Baden-Baden has a simply amazing thermal spa, by the way, if you aren’t averse to getting whacked on the rear after your scrubbing has been completed by a muscly attendant.  Seriously.   I was enchanted by the area, and it evidently left its mark on my imagination.  I even have a recurring dream of hiking to a castle inhabited by elves, hidden on a mountain above Heidelberg.  There is a story to that, and no, it doesn’t involve a psychotherapist.  Although maybe it should.

Another personal inspiration: I’ve always had a secret crush on the composer Johannes Brahms, and Brahms spent a lot of time in Baden-Baden.  In fact, even though the hero of Snow White Red-Handed, Professor Penrose, is British, I picture him like the young Brahms, plus spectacles. 

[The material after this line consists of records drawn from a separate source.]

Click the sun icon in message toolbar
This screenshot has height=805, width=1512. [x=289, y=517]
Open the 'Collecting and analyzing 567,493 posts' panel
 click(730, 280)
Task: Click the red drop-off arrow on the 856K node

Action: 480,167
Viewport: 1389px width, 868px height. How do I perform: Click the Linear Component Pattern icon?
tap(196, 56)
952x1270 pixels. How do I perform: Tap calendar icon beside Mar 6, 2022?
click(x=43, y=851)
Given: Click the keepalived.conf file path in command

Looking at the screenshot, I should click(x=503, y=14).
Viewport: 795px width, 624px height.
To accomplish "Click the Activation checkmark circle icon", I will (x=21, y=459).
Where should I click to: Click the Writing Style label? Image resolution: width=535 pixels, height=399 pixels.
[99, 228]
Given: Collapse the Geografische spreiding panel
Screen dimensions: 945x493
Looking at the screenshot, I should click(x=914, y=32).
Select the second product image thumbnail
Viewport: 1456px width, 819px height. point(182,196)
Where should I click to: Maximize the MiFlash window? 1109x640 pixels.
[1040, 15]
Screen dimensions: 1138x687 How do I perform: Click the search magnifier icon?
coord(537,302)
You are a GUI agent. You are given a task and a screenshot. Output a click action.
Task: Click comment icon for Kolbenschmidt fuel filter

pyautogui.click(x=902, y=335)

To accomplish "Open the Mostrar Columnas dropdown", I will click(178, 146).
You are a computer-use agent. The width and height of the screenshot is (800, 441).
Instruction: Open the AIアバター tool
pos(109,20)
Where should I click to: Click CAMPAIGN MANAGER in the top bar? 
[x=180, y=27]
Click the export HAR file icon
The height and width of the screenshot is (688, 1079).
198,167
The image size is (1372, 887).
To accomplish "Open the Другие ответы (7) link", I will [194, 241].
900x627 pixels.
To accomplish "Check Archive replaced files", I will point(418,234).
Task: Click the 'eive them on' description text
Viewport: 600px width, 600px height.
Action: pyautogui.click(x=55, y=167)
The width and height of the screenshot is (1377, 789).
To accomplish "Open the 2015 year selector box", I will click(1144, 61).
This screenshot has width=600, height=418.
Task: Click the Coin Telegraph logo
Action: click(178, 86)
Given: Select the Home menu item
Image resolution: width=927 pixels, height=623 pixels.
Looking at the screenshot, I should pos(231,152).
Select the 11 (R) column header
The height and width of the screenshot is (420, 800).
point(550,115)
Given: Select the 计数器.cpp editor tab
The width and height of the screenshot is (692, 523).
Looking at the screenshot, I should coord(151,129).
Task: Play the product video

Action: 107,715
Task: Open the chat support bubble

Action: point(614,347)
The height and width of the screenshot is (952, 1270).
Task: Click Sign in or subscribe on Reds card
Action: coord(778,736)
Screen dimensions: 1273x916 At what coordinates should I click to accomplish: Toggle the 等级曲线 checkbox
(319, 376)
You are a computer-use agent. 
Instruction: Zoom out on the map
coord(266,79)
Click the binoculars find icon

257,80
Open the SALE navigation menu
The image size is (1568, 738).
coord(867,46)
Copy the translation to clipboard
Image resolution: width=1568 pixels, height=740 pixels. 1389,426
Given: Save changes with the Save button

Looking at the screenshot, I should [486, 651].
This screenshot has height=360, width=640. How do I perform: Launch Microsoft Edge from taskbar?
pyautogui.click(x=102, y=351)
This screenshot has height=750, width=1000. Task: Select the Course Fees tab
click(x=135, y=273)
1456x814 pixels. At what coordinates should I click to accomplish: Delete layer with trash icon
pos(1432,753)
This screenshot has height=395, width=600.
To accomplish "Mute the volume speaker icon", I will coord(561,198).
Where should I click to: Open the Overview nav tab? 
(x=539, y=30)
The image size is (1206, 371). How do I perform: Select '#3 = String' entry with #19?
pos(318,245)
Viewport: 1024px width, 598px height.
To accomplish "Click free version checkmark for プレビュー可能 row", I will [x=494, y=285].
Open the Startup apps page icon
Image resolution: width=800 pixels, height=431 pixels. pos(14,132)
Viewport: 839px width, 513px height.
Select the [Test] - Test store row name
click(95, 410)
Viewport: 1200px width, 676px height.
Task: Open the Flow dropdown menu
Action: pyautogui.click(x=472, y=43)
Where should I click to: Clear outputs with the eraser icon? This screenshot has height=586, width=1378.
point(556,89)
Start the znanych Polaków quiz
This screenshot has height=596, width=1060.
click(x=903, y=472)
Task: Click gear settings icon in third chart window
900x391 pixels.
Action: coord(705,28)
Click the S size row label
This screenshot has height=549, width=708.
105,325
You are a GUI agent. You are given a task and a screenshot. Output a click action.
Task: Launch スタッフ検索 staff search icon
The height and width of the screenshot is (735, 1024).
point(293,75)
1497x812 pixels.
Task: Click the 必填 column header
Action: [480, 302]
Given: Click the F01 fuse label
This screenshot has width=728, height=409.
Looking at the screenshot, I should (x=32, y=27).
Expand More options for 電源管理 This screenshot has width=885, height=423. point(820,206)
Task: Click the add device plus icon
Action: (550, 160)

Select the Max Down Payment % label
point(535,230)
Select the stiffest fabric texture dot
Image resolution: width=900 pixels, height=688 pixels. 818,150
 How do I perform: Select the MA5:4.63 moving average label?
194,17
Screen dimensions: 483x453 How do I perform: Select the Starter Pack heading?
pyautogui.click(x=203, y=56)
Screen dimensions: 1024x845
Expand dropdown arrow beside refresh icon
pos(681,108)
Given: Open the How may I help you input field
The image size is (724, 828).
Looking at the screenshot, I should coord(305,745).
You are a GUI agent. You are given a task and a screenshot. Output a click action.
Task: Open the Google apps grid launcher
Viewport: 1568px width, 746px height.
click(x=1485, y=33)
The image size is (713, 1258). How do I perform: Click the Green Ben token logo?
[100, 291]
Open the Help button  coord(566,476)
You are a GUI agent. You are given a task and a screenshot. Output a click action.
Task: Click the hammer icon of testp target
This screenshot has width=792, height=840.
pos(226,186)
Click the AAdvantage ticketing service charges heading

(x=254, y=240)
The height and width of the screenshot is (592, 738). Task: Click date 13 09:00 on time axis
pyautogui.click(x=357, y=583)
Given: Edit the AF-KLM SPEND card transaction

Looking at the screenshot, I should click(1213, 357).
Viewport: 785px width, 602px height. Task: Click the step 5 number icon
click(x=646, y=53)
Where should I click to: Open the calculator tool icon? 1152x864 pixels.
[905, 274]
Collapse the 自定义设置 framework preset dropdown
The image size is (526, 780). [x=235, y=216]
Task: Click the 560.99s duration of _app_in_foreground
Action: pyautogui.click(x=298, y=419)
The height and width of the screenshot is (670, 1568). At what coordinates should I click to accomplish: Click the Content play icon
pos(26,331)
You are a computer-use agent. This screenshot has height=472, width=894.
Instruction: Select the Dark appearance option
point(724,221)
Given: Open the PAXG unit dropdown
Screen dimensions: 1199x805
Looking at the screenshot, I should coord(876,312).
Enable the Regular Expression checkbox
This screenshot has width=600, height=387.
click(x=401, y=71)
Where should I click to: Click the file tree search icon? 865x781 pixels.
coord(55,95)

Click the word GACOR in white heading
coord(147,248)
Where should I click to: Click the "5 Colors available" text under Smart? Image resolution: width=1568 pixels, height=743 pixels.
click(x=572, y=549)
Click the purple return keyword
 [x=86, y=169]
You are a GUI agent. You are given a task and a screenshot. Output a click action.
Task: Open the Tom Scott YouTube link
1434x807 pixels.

Okay, so I had this amazing setting that I’d always been in love with, a hero who looks like the young Brahms, and the fruitfully absurd concept of a practical Yankee variety hall actress who finds herself in the patently impractical land of German fairy tales.  Add a castle, a murder, and a cast of shifty characters, plus a hapless friend for Ophelia by the name of Prue, and off I went.

There were times, I’ll admit, when writing Snow White Red-Handed seemed like a lot more work than just doing my homework and grading my students’ papers, by golly.  The historical research was time consuming, though once I found Mark Twain’s two travelogues The Innocents Abroad and A Tramp Abroad, things got smoother.  Getting my characters’ speech to sound historical without confusing twenty-first century readers was also tricky (fingers crossed that I pulled it off).  Oh, and then there was the little issue called the mystery plot.  Tangled, indeed.

In the end, though, Snow White Red-Handed almost miraculously turned out as that book I’d wanted to read: an unexpected, frivolous, magical, adventurous, and romantic romp.  I am so delighted that Berkley Prime Crime picked up my Fairy Tale Fatal series, and I hope readers will enjoy escaping into the mysterious woods of the nineteenth century as much as I did.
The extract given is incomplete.